> [Exercise]: The answer must be an exact copy of the records, with every picture removed.

> [Saved data entries]:
####
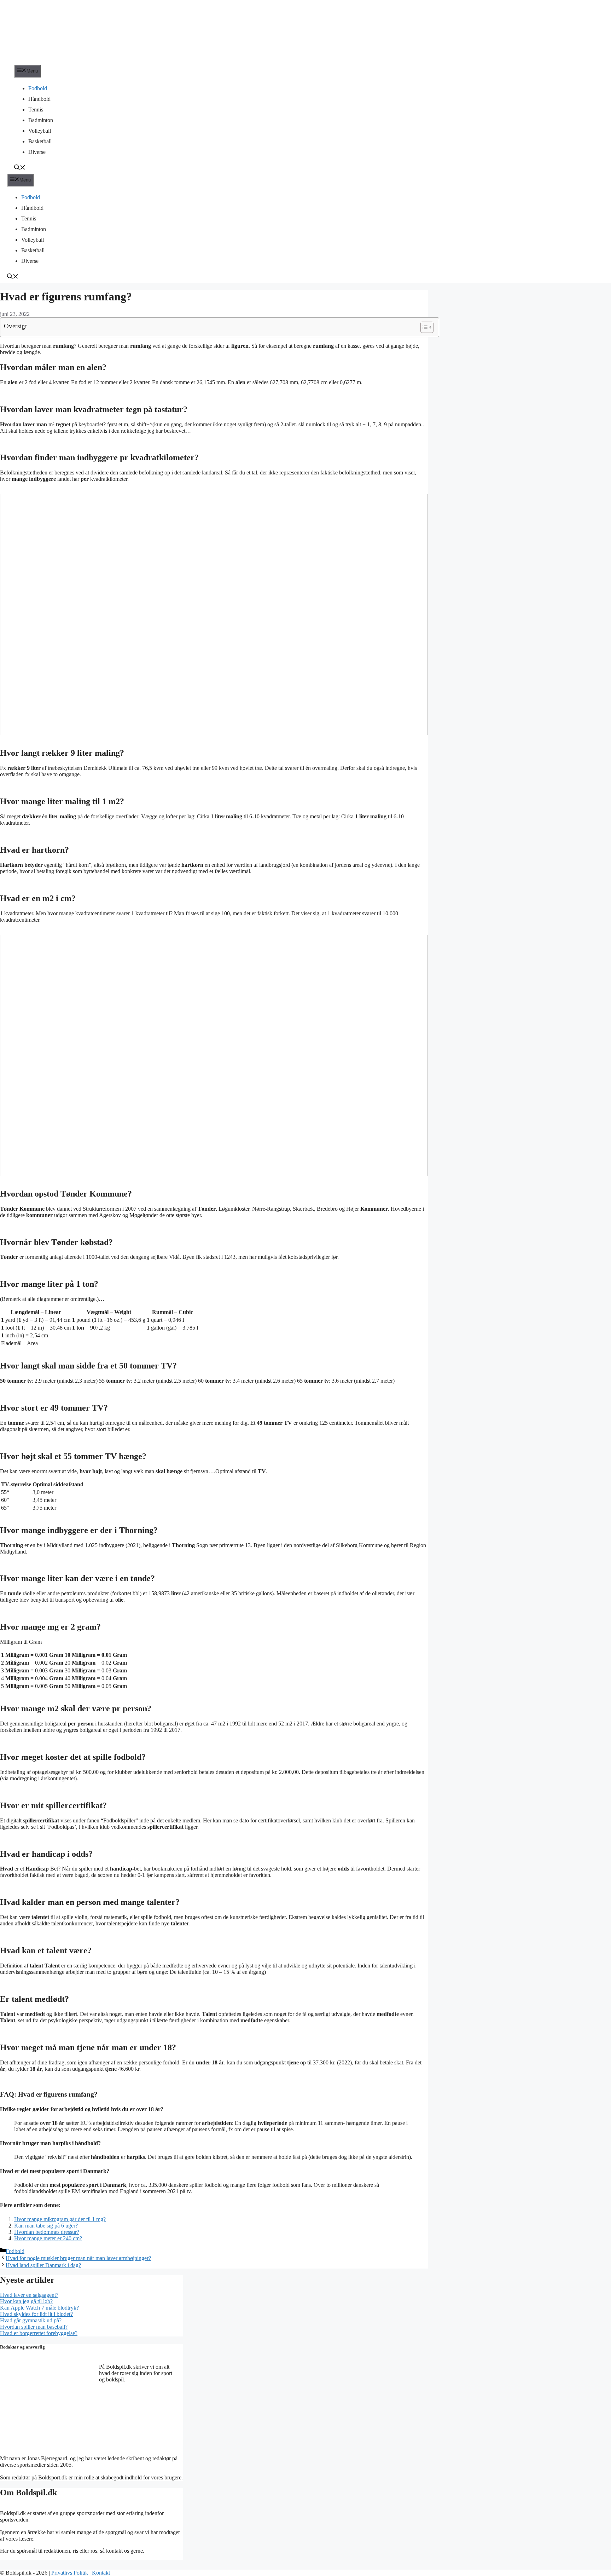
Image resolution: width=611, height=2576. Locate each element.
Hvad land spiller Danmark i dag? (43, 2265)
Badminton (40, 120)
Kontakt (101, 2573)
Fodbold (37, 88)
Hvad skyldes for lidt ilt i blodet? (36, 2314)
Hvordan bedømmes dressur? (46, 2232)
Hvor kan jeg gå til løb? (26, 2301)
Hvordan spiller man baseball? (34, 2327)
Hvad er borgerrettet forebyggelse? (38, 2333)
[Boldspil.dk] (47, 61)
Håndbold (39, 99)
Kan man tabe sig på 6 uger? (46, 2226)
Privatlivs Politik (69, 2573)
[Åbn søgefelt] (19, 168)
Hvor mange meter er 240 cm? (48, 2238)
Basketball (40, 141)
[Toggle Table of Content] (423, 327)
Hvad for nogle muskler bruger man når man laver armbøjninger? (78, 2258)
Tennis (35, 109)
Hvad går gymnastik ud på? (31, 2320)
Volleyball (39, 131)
####
> [Output of the exercise]:
Image resolution: width=611, height=2576. Locate each element.
Hvad land spiller Danmark i dag? (43, 2265)
Badminton (40, 120)
Kontakt (101, 2573)
Fodbold (37, 88)
Hvad skyldes for lidt ilt i blodet? (36, 2314)
Hvordan bedømmes dressur? (46, 2232)
Hvor kan jeg gå til løb? (26, 2301)
Hvordan spiller man baseball? (34, 2327)
Hvad er borgerrettet forebyggelse? (38, 2333)
[Boldspil.dk] (47, 61)
Håndbold (39, 99)
Kan man tabe sig på 6 uger? (46, 2226)
Privatlivs Politik (69, 2573)
[Åbn søgefelt] (19, 168)
Hvor mange meter er 240 cm? (48, 2238)
Basketball (40, 141)
[Toggle Table of Content] (423, 327)
Hvad for nogle muskler bruger man når man laver armbøjninger? (78, 2258)
Tennis (35, 109)
Hvad går gymnastik ud på? (31, 2320)
Volleyball (39, 131)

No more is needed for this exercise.